Heading into Wednesday's third and final presidential debate, Republican nominee Donald Trump likely needs a great night to cut into the lead of his Democratic opponent, Hillary Clinton. The former secretary of state has taken a commanding lead in national polls while also pulling ahead in a number of key battleground states.
The latest survey from CBS News, conducted Oct. 12-16, had Clinton up nine points, 47 percent to 38 percent, in a four-way matchup. Libertarian Gary Johnson garnered 8 percent support, while Green Party candidate Jill Stein earned 3 percent. An NBC News/SurveyMonkey poll conducted Oct. 10-16, meanwhile, showed Clinton up 6 points in a four-way race, while Rasmussen Reports — which has reliably leaned toward Trump compared with most other firms — showed the Democratic nominee up 1 point in a poll conducted Oct. 13-17. The Real Clear Politics average of polls showed Clinton up 6.9 percentage points.
But there is perhaps even worse news for Trump on the state level, where electoral votes are won and lost. Data-driven website FiveThirtyEight gave Clinton an about 88 percent chance of winning the election in its polls-only forecast, which is likely due in part to these recent polls. The Washington Post and SurveyMonkey released a new survey Tuesday that showed Clinton up by at least 4 points among likely voters in New Hampshire, Michigan, Virginia, New Mexico, Colorado, North Carolina, Pennsylvania, Wisconsin and Georgia, which has voted Republican the last five presidential elections. Those states, plus the reliably Democratic states, would total 304 electoral votes, well over the 270 threshold needed to win.

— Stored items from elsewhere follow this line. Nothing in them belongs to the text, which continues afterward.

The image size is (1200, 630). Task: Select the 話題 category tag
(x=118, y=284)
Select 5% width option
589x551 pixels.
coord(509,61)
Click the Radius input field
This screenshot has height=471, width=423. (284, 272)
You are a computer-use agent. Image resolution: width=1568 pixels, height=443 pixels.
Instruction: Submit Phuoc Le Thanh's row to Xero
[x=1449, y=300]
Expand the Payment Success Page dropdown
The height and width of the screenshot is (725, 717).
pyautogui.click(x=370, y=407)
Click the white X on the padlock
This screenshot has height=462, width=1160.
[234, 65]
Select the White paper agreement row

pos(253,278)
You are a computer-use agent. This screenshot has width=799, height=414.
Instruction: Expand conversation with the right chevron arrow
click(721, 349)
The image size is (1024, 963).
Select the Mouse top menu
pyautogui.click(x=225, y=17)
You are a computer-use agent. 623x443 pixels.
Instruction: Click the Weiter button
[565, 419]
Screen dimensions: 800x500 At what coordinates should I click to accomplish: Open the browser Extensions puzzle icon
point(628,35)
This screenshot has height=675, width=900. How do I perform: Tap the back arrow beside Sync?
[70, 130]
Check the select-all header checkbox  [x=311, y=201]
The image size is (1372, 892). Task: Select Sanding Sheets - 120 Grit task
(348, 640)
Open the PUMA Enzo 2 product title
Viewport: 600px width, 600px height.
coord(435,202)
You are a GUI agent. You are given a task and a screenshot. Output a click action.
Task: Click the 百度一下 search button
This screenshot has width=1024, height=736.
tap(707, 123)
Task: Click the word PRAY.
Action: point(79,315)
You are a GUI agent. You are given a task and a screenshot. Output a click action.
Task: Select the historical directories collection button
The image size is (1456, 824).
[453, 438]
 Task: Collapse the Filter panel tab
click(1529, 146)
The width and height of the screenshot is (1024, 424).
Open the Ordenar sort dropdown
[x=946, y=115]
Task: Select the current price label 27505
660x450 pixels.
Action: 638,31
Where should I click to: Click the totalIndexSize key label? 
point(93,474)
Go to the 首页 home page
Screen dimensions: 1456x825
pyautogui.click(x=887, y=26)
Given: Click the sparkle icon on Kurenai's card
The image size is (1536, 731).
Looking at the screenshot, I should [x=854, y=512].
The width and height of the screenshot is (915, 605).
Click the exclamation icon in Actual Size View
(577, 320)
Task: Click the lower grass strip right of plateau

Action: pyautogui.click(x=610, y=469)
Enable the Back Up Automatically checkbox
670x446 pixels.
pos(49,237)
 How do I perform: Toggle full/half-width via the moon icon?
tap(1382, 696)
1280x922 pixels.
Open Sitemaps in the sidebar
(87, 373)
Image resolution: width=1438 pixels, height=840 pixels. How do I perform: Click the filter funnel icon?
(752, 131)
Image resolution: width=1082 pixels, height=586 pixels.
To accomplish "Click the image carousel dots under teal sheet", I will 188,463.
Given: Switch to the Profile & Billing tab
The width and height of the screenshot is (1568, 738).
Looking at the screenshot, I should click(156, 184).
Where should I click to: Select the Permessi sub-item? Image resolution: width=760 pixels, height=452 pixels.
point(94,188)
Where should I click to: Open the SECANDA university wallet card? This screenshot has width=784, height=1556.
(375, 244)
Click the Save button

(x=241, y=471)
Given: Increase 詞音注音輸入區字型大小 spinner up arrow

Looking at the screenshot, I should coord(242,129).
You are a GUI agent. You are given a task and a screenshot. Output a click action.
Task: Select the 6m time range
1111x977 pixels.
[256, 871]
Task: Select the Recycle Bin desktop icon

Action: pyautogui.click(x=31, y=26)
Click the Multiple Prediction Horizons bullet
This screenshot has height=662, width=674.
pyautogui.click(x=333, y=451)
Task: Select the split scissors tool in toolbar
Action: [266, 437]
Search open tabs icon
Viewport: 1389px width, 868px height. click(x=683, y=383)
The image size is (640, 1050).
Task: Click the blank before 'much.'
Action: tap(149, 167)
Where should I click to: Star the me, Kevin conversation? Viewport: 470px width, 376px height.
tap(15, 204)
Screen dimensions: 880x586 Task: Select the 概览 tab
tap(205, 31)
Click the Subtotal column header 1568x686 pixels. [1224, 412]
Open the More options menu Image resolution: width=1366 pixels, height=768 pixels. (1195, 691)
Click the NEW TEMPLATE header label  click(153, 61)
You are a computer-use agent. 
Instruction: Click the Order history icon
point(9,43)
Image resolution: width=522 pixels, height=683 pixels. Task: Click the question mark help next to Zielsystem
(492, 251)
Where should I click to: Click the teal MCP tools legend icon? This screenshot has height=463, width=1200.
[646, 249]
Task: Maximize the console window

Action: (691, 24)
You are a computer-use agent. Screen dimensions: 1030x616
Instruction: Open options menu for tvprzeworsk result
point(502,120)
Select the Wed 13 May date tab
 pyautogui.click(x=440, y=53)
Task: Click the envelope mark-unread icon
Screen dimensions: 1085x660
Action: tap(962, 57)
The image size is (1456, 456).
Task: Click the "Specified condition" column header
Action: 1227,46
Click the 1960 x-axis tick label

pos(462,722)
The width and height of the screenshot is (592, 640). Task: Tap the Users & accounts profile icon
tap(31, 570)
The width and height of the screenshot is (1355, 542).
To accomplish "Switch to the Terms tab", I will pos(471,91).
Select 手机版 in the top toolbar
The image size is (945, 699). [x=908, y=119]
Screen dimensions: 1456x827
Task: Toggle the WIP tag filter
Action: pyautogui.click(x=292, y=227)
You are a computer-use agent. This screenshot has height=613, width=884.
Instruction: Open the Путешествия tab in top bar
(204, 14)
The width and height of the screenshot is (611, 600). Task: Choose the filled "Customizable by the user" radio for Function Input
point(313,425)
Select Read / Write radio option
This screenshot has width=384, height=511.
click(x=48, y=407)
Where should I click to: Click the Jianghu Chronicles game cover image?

The FiveThirtyEight election forecast isn't as bullish on Clinton in Georgia, projecting an about 68 percent chance of a Trump win in the state. But that same forecast gave Clinton a nearly 76 percent chance of winning Florida and about 65 percent chance of winning Ohio. Both of those states are likely must-wins for Trump to have a conceivable path to 270 electoral votes.
One Irish bookmaker was so convinced of a Clinton victory that, even ahead of the final debate, it said it preemptively paid out more than $1 million to gamblers who had placed wagers on the former secretary of state winning the election.